01-25-2024, 07:41 AM
EU set to allow draconian use of facial recognition tech, say lawmakers
Late tweaks to the EU’s artificial intelligence law have caused uproar over loopholes for biometric identification.
Late tweaks to the EU’s artificial intelligence law have caused uproar over loopholes for biometric identification.
JANUARY 16, 2024
BRUSSELS (Politico.eu) — Last-minute tweaks to the European Union’s Artificial Intelligence Act will allow law enforcement to use facial recognition technology on recorded video footage without a judge’s approval — going further than what was agreed by the three EU institutions, according to European lawmaker Svenja Hahn.
The German member of the European Parliament said the final text of the bloc’s new rules on artificial intelligence, obtained by POLITICO, was “an attack on civil rights” and could enable “irresponsible and disproportionate use of biometric identification technology, as we otherwise only know from authoritarian states such as China.”
The wording also made it to the full legal text, which the Spanish Council presidency put together on December 22. The current presidency of the EU Council, held by Belgium, is working with Parliament to finalize bits of interpretative text known as recitals.
In early December, the EU agreed on a pioneering artificial intelligence rulebook — the world's first — to slap wide-ranging binding rules on the use of the burgeoning technology. But Hahn, a member of the liberal Renew group, said the final wording of the text introduced a loophole for the use of facial recognition technology, which was not in the original agreement.
In a statement to POLITICO, Hahn outlined issues with final language on so-called post facial recognition, where the technology is used on pre-existing footage, distinguishing it from real-time scanning of public spaces with AI-augmented cameras, the use of which would be largely outlawed under the AI Act.
The Spanish presidency of the EU Council — representing member countries' governments — and aides from Parliament agreed the rules on post facial recognition on December 22, two weeks after the two institutions and the European Commission reached a common position on the AI rulebook as a whole.
Hahn argued that the text breached that December 8 agreement. “The oral agreement had foreseen the use of post [facial recognition] only for very serious crimes, under very strict conditions, such as a prior judicial reservation. Little of this remained,” Hahn said.
The German parliamentarian said the rulebook's final text would allow police forces to use post facial recognition after the say-so of an administrative authority, rather than a judge's decision. She also lamented that the technology would be allowed to identify suspects for all types of crimes, regardless of how severe these crimes are. “The most trivial misdemeanors could be prosecuted using facial recognition,” she said.
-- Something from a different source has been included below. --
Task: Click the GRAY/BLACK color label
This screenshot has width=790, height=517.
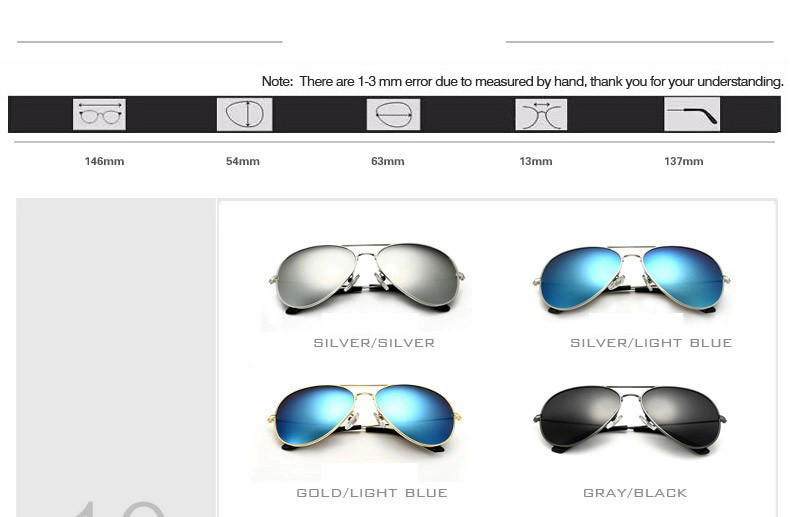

Hahn's concerns were echoed by European Parliament member Patrick Breyer, a member of the left-leaning German Pirate Party and self-proclaimed "digital freedom fighter," who said in a statement Tuesday that "it appears the EU intends to compete with China not only technologically but also in terms of high-tech repression."
The kerfuffle over facial recognition underlines how European Parliament and Council officials left the 36-hour final negotiation round on December 8 with different understandings of what had been agreed to regarding post facial recognition. That happened despite a version of the text being shown on the negotiating room’s screen, according to a diplomat familiar with the matter, granted anonymity to speak about confidential negotiations. The Spanish presidency of the EU Council did not respond to a request for comment.
Clarion call
“We had heard from both the Commission and the Parliament that post [facial recognition] would be subject to strict safeguards and only allowed in some narrow, exceptional circumstances,” said Daniel Leufer, a senior policy fellow at digital rights NGO Access Now. “The latest text that we’ve seen makes a mockery of those announcements.”
Ella Jakubowska, a senior policy adviser at European Digital Rights, said that the text opened “huge loopholes which allow the wide use of post biometric identification.”
But others, including Parliament's leading negotiators of the deal, defended the final text.
Dragoș Tudorache, one of two lawmakers who steered the AI Act through Parliament — and member of the same political group as Hahn — said the language on facial recognition was "supported by a majority" of leading parliament members and that it "reflects the political agreement reached" in December.
EU governments are slated to receive the AI Act’s final text on January 24, with the aim of green-lighting it on February 2. After that, the Parliament will have to pass the law with a plenary vote. Parliamentary committees, political groups or alliances of over 40 lawmakers will be able to propose amendments — which, if approved, will need further legislative work in Council and Parliament.